# INTP or INFP ?



## Dezir (Nov 25, 2013)

Fried Eggz said:


> So you resort to being insulting and insensitive to INTJs...? I'm quite offended by what you said here.


Sorry, I didn't mean it to sound like an insult or something, it's just that INTJs are usually jerks, insensitive and not very good hearted from what I've heard and this is something not only that I can't relate but I can't even be like that, of course that's a stereotype but still I can't even relate a little bit to that.

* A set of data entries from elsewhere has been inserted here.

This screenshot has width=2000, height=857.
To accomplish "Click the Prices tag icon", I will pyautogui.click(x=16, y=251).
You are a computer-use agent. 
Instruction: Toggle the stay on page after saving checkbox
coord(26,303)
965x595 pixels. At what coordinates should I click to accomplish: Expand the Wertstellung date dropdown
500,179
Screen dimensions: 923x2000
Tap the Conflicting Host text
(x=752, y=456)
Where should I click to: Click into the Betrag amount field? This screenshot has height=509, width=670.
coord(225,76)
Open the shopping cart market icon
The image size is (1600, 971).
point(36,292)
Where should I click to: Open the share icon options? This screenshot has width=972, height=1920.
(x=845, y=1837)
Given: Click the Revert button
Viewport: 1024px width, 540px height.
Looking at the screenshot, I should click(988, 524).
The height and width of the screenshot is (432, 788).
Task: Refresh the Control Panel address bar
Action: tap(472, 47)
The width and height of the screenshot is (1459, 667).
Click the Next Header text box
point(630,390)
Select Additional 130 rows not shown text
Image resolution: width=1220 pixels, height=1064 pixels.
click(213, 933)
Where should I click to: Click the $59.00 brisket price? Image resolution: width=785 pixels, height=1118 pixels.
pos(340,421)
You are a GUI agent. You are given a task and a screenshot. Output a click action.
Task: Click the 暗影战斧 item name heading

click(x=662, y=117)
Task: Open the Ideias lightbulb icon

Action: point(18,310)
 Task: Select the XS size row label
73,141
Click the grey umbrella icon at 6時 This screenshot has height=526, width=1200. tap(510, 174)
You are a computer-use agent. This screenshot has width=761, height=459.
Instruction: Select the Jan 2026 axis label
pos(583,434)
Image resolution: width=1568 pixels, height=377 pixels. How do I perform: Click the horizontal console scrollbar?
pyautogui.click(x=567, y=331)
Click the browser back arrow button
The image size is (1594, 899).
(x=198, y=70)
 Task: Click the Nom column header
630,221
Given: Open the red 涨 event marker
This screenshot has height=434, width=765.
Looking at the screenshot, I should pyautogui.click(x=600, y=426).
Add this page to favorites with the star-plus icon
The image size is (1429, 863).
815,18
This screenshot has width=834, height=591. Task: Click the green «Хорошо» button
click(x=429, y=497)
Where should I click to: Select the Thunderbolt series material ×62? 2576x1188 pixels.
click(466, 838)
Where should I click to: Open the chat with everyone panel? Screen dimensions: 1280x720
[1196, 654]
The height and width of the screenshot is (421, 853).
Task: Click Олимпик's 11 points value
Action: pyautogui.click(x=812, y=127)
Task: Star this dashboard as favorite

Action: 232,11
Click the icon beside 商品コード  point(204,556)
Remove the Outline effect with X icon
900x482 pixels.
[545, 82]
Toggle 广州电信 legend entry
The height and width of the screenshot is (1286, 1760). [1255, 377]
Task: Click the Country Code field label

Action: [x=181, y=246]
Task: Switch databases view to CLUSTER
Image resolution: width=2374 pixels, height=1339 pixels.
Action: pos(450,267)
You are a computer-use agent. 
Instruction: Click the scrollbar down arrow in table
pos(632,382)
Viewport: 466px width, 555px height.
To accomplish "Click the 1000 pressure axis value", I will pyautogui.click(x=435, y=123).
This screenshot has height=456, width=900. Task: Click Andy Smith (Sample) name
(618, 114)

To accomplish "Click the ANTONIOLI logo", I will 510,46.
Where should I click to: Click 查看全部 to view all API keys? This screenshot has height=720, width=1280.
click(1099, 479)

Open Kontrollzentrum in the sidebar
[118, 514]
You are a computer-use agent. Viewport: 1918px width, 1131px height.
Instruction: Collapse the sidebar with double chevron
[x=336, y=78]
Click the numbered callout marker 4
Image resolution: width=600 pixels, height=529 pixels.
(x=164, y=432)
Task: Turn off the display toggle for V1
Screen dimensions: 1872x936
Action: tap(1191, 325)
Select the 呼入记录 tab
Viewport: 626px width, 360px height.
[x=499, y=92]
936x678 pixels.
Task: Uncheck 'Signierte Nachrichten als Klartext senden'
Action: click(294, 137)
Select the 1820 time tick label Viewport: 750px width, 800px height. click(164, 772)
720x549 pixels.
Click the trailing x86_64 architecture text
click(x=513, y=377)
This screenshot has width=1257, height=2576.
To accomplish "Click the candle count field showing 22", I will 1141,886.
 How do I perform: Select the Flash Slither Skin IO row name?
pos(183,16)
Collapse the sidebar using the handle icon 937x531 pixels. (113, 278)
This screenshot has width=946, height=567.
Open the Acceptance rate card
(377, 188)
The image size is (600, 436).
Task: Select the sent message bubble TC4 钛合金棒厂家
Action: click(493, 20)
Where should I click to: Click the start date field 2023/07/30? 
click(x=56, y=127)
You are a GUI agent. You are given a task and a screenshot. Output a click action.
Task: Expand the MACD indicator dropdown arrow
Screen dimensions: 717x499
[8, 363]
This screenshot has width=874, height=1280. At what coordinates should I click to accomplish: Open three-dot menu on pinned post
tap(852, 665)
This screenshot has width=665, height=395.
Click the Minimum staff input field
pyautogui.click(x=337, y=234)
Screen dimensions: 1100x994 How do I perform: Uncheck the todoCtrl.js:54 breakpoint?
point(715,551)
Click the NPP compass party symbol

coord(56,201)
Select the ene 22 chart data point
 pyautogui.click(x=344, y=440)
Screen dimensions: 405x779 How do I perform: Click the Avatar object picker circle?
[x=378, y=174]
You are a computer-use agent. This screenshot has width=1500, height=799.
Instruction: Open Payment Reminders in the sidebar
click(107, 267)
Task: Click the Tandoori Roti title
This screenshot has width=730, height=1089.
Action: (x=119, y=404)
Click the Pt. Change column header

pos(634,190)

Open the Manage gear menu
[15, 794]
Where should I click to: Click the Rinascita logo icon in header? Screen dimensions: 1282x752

*According to this I'm definetly an INTP so I think I've found the answer:*




The only true differences are the core differences others are just tendencies.


----------



## TheCosmicCowgirl (Jan 22, 2014)

Dezir said:


> 60% Te 80% Ti
> 55% Ne 85% Ni
> 10% Se 90% Si
> 50% Fe 60% Fi
> ...


Have you ever considered taking a Socionics Tests? I find it the most enlightening. 

Let me ask you this... Are you creative at all? I mean creative in any sense not just artistic... Do you get ideas that seem to come out of thin air, or do you get ideas based to what is externally going on? (ex. looking at an object and getting ideas related to that object)


----------



## Valtire (Jan 1, 2014)

Dezir said:


> it's just that INTJs are usually jerks, insensitive and not very good hearted from what I've heard


And it's an offensive stereotype from people who don't understand INTJs.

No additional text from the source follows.